* Begin Quoted text *

Welcome to Comp-Sci 5590 / Math 5555.
1694701562.38


In [None]:
import numpy as np
import torch

## Introduction of PyTorch and GPUs

Colab uses an NVIDIA Tesla T4, and Kaggle uses Nvidia Tesla P100, both of which are extremely powerful GPUs only subpar vs the new Ampere GPUs (RTX 3090, RTX 4090, A4000, A8000).

A GPU instance has a time limit (12h on Colab, 9h on Kaggle). However, Colab's GPU limit is more shady as stated in the
> Colab resources are not guaranteed and not unlimited, and the usage limits sometimes fluctuate. This is necessary for Colab to be able to provide resources for free. For more details, see Resource Limits.

If you want to get into serious Machine Learning, my personal recommendation is to build a workstation around an RTX 3060 12GB under a budget and learn Linux. If you started working on CV (computer vision) or NLP (natural language processing), then it is recommended to get an RTX 3090/RTX 4090, which are ideal single GPU set up for large scale deep learning.

* End Quoted text *

Problem requirements> Carry on the course notebook introduction to PyTorch and GPUs from its last sentence.

* Begin Records *

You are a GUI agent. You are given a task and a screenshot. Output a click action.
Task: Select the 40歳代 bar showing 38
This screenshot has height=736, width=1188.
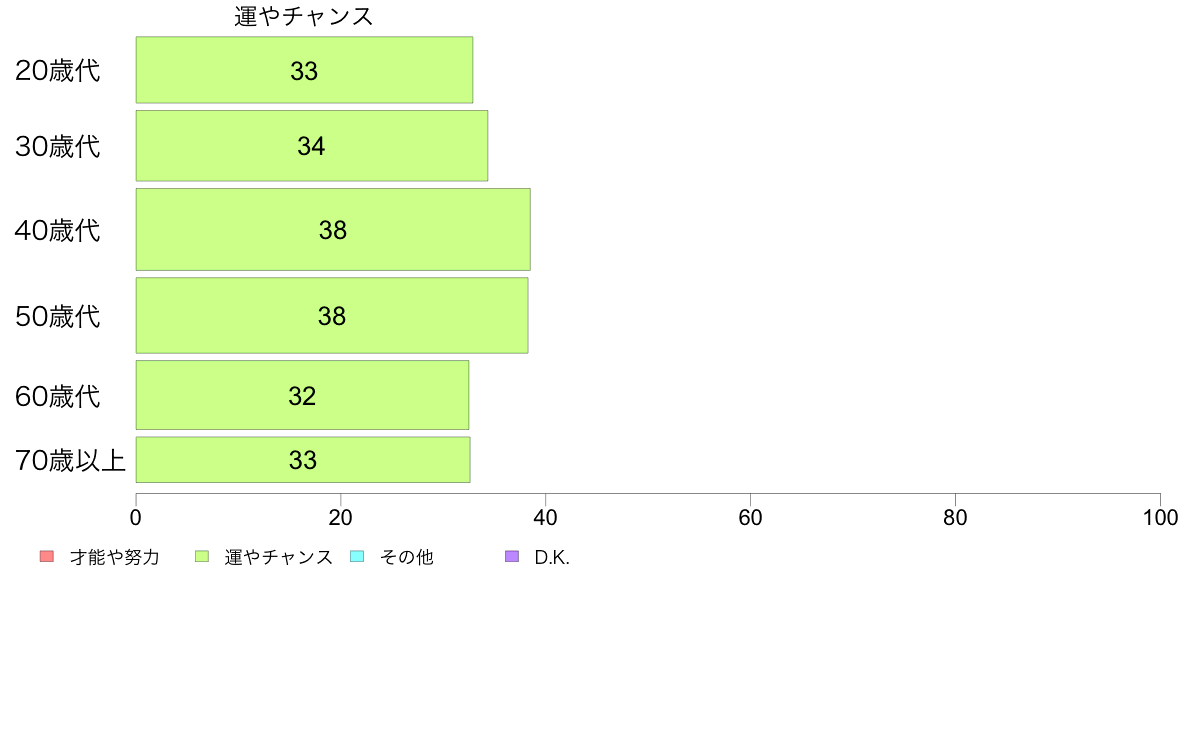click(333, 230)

* End Records *
* Begin Records *

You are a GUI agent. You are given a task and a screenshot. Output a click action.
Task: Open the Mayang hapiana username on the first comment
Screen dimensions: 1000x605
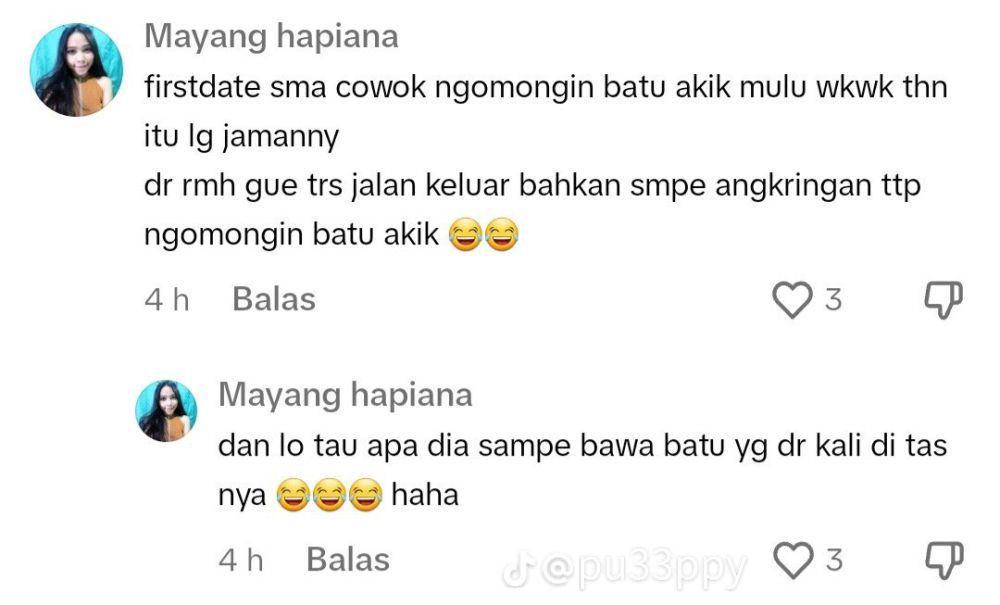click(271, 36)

* End Records *
* Begin Records *

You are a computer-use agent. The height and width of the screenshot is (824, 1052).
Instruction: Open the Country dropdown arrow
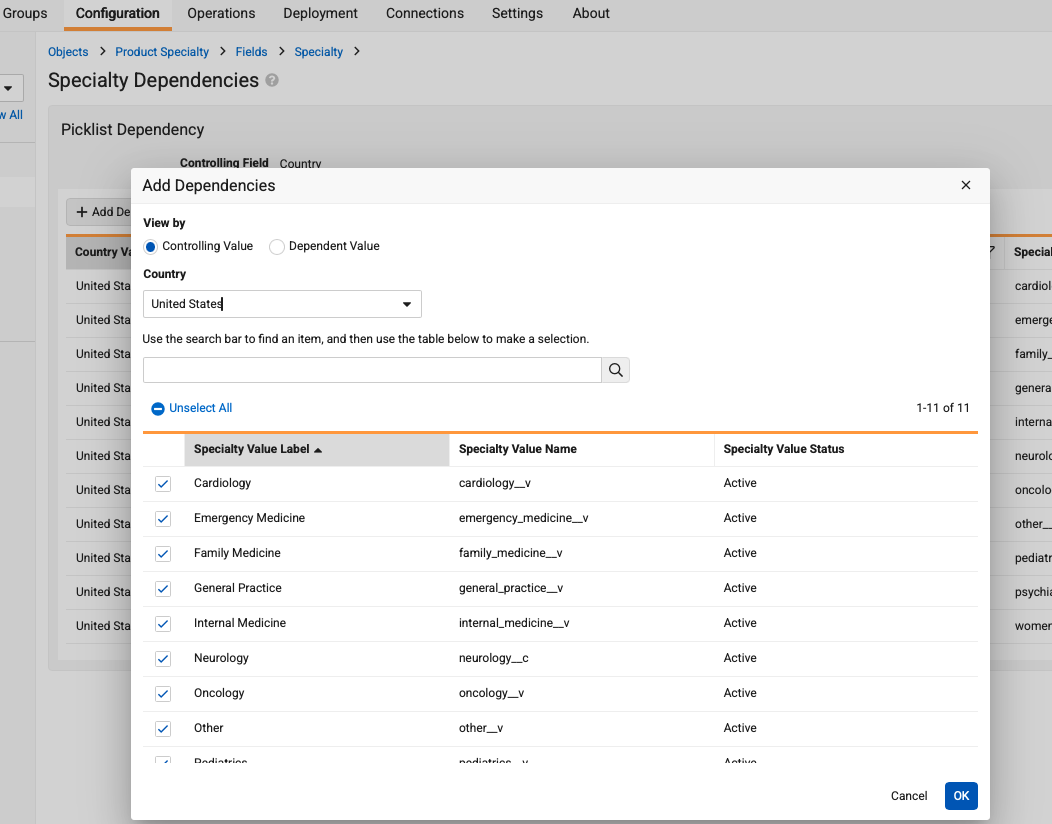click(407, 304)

* End Records *

Output of the task>
At the time of writing this tutorial (Sept 2023), the current stable version is 2.0 with GPU support (`cu` in the end).

In [None]:
torch.__version__ # cu means cuda

'2.0.1+cu118'

In [None]:
torch.cuda.is_available()

In [None]:
!nvidia-smi

As in every machine learning framework, PyTorch provides functions that are stochastic like generating random numbers. However, a very good practice is to setup your code to be reproducible with the exact same random numbers. This is why we set a seed below.

In [None]:
torch.cuda.manual_seed(42) # Setting the seed

### Compare a `torch.tensor` with a `numpy.ndarray`

- Initialization
- Convert one to the other and vice versa
- Common methods (functions) associated with them
- PyTorch has a special "in-place" operation which has an underscore `_` as a suffix of a certain function, meaning they will modify the underlying variable.


Tensors are the PyTorch equivalent to Numpy arrays, with the addition to also have support for GPU acceleration on various operation.
The name "tensor" is a generalization of concepts you already know. For instance, a vector is a 1-D tensor, and a matrix a 2-D tensor. When working with neural networks, we will use tensors of various shapes and number of dimensions.

Most common functions you know from numpy can be used on tensors as well. Actually, since numpy arrays are so similar to tensors, we can convert most tensors to numpy arrays (and back) but we don't need it too often.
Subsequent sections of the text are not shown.